In its appeal, the Forest Grove School District said students should be forced to at least give public special education programs a try before seeking reimbursement for private tuition. If not, parents would bypass public schools and go directly to private school - and then ask for reimbursement from school systems already burdened by ever-increasing costs.
The court's decision does not require reimbursement, but Stevens said school officials "must consider all relevant factors, including the notice provided by parents and the school district's opportunities for evaluating the child, in determining whether reimbursement for some or all of the cost of the child's private school education is warranted."
Justice David Souter, Antonin Scalia and Clarence Thomas dissented.
"Given the burden of private school placement, it makes good sense to require parents to try to devise a satisfactory alternative within the public schools," Souter said in the dissent.
This is the court's second attempt at resolving this issue. The high court split 4-4 on a similar case from New York City two years ago.
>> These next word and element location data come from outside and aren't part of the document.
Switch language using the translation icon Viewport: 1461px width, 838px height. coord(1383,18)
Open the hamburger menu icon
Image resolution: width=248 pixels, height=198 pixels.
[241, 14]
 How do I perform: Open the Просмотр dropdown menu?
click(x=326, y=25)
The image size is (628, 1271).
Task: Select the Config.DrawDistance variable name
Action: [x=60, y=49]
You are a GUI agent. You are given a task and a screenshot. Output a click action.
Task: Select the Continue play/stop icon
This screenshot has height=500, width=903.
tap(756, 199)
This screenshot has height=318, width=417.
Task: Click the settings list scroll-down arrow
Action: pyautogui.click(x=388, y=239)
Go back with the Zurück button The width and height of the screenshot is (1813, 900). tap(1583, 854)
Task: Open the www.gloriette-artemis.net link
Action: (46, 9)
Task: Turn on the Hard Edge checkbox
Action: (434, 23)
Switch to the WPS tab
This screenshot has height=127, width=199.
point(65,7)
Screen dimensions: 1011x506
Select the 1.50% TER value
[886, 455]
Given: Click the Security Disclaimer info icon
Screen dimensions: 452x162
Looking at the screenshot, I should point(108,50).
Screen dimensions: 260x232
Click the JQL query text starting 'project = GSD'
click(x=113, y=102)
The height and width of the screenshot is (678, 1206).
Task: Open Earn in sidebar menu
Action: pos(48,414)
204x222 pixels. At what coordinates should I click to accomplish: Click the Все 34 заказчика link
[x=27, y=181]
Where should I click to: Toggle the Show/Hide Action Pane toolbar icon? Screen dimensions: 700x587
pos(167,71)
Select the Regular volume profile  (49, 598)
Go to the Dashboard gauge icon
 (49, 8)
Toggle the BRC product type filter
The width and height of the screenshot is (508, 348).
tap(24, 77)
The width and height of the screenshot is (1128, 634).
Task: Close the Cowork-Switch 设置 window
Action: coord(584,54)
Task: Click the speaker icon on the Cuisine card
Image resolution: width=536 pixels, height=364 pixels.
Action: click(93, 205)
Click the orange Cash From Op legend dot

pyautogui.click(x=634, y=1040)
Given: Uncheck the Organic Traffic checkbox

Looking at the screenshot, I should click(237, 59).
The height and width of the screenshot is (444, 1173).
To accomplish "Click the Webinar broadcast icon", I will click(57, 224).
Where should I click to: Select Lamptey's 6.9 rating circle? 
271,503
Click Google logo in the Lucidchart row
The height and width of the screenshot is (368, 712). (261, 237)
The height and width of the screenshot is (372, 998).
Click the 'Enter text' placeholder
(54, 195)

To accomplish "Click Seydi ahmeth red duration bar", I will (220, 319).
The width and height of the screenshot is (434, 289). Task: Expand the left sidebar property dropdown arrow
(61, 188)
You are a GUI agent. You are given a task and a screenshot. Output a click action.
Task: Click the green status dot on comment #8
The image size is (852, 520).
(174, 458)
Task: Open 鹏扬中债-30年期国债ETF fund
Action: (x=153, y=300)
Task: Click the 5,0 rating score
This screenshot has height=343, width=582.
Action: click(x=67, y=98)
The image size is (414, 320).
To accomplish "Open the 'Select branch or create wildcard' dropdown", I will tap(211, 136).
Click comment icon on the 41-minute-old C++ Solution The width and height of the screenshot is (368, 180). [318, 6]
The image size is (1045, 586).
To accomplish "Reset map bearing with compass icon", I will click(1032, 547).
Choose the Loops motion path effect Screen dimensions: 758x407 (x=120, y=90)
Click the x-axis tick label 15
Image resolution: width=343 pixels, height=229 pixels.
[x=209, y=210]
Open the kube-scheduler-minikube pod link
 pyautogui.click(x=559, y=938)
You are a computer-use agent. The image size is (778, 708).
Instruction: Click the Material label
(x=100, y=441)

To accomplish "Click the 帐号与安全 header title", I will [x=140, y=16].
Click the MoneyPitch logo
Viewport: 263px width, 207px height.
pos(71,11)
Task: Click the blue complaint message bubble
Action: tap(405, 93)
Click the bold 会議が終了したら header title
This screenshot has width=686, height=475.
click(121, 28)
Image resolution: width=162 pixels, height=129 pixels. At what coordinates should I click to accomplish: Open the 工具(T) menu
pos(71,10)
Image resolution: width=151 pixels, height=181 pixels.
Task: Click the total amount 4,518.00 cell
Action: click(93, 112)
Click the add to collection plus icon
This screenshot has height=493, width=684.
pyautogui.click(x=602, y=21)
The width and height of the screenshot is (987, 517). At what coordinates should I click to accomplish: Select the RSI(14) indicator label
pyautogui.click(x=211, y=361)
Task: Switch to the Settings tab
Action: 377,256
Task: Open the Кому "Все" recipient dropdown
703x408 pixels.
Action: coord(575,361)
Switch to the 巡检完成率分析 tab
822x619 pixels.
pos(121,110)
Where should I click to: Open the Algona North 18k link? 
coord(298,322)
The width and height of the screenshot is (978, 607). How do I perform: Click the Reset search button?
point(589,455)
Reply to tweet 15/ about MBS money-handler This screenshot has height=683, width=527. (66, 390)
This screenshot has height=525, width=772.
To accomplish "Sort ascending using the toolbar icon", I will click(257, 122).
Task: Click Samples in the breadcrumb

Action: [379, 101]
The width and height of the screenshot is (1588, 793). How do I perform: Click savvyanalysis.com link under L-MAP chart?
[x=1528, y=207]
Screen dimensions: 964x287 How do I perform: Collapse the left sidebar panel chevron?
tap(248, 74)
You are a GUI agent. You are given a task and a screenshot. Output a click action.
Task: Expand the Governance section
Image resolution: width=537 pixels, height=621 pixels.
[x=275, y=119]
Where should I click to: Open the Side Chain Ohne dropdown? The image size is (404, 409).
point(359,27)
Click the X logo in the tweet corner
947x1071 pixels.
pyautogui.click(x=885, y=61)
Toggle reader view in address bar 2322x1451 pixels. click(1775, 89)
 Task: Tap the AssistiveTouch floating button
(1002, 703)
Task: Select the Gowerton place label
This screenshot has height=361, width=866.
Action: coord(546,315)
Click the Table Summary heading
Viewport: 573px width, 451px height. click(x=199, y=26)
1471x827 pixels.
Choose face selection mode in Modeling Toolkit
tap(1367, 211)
Justice Anthony Kennedy recused himself in the New York case but was among those who ruled on the Oregon case.
Nationwide, the number of special education students placed in private schools at public expense has not changed significantly over the last two decades, Justice Department lawyers said, citing statistics from the U.S. Department of Education. Just under 67,000 pupils were in private placements in 2007 - just 1.1 percent of the country's nearly 6 million special education students.